E' di oggi la scomparsa a 87 anni di Carlo Ginzburg, importante storico e autore italiano. Vinse il Premio Pozzale-Luigi Russo nel 1987 con 'Miti emblemi spie. Morfologia e storia' (Einaudi, ripubblicato da Adelphi in una nuova edizione nel 2023), ex aequo con Michele Ciliberto.

"Con Carlo Ginzburg perdiamo uno dei più grandi intellettuali del nostro tempo, uno storico che ha saputo rivoluzionare il modo di guardare al passato e di raccontarlo. Attraverso i suoi studi, e in particolare con la lezione della microstoria, ha insegnato a generazioni di studiosi e lettori che anche le vicende apparentemente marginali possono illuminare i grandi processi della storia". Così l'assessora alla cultura della Regione Toscana, Cristina Manetti, appresa la notizia della scomparsa del grande storico.

"La sua figura - prosegue - è stata profondamente legata alla Toscana, alla Scuola Normale Superiore di Pisa e a quel patrimonio culturale rinascimentale che ha contribuito a interpretare con rigore, originalità e straordinaria capacità di lettura delle fonti. Proprio in questi giorni, il suo nome è tornato al centro del dibattito culturale grazie alle riflessioni che hanno accompagnato il nuovo allestimento delle opere di Botticelli agli Uffizi, dove il dialogo tra la Primavera e la Nascita di Venere richiama quel metodo di lettura delle immagini e dei simboli che Ginzburg ha contribuito a rendere fecondo e attuale.

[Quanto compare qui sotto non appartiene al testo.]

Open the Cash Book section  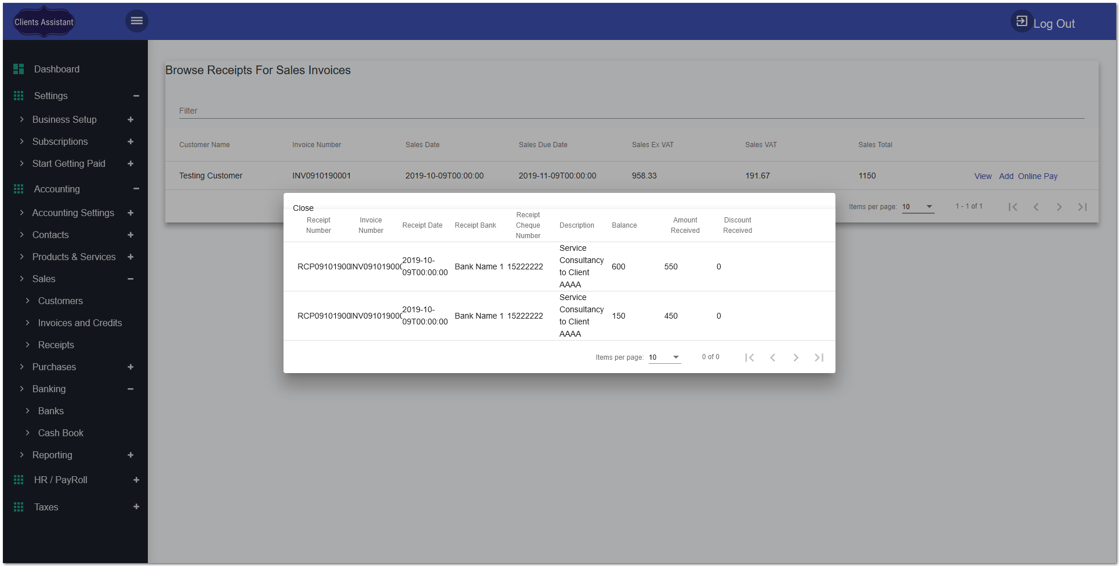click(60, 433)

Con la sua scomparsa il mondo della cultura perde una voce autorevole, libera e appassionata, capace di coniugare ricerca, senso critico e impegno civile. Resta un’eredità intellettuale immensa - conclude Manetti - che continuerà a parlare alle nuove generazioni e a guidare chiunque creda nel valore della conoscenza come strumento di libertà".

"Carlo Ginzburg è stato un maestro, di quelli che cambiano le regole del gioco - afferma l'assessore alla Cultura, Matteo Bensi -. Il fare Storia e leggere la Storia non è più stato lo stesso dopo Ginzburg. Nelle sue opere e nel suo insegnamento si trova un metodo che va alla ricerca delle tracce inattese, delle microstorie, degli errori e delle storie che si nascondono sotto la grande Storia. Raccogliere l'eredità di Carlo Ginzburg significa attraversare i confini disciplinari, lasciarsi sorprendere dalla molteplicità delle forme e delle connessioni tra epoche e figure storiche diverse. Per la città di Empoli sarà importante perché da essa e dalla sua presenza, con il Premio Pozzale-Luigi Russo, possa nascere un fecondo percorso di ricerca e studio".

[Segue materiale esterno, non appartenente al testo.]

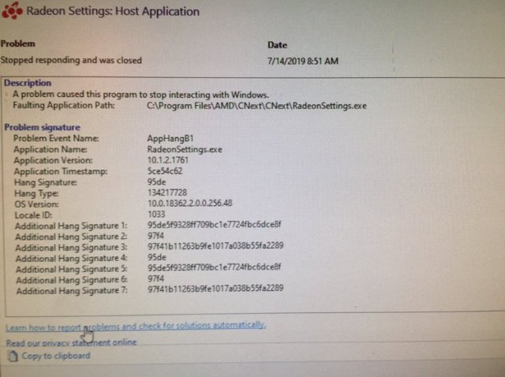Open Read our privacy statement online link

(71, 342)
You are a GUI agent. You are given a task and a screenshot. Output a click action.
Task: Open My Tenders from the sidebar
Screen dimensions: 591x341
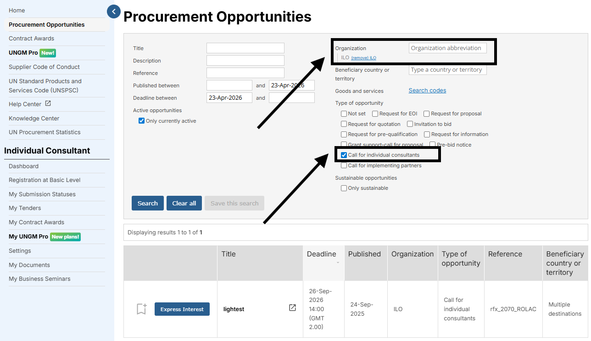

"Carlo Ginzburg ha contribuito con le sue microstorie a indagare nella cultura popolare - affermano il sindaco di Empoli, Alessio Mantellassi - e proprio per questo la sua presenza all'interno della Giuria del Premio Pozzale, concorso nato dalla volontà di unire gli intellettuali con la classe operaia e contadina, era naturale. In vita unì il rigore storico con la passione letteraria, indagando tra punti in comune e discrasie, ma soprattutto arricchendo il patrimonio di conoscenze del nostro Paese. Per questo vogliamo dedicare simbolicamente alla memoria di Carlo Ginzburg la seconda edizione del festival di storia contemporanea /contè.sto/ che si terrà a settembre 2026. Ci sembra un omaggio doveroso alla memoria di quello che è stato uno dei più grandi storici viventi italiani".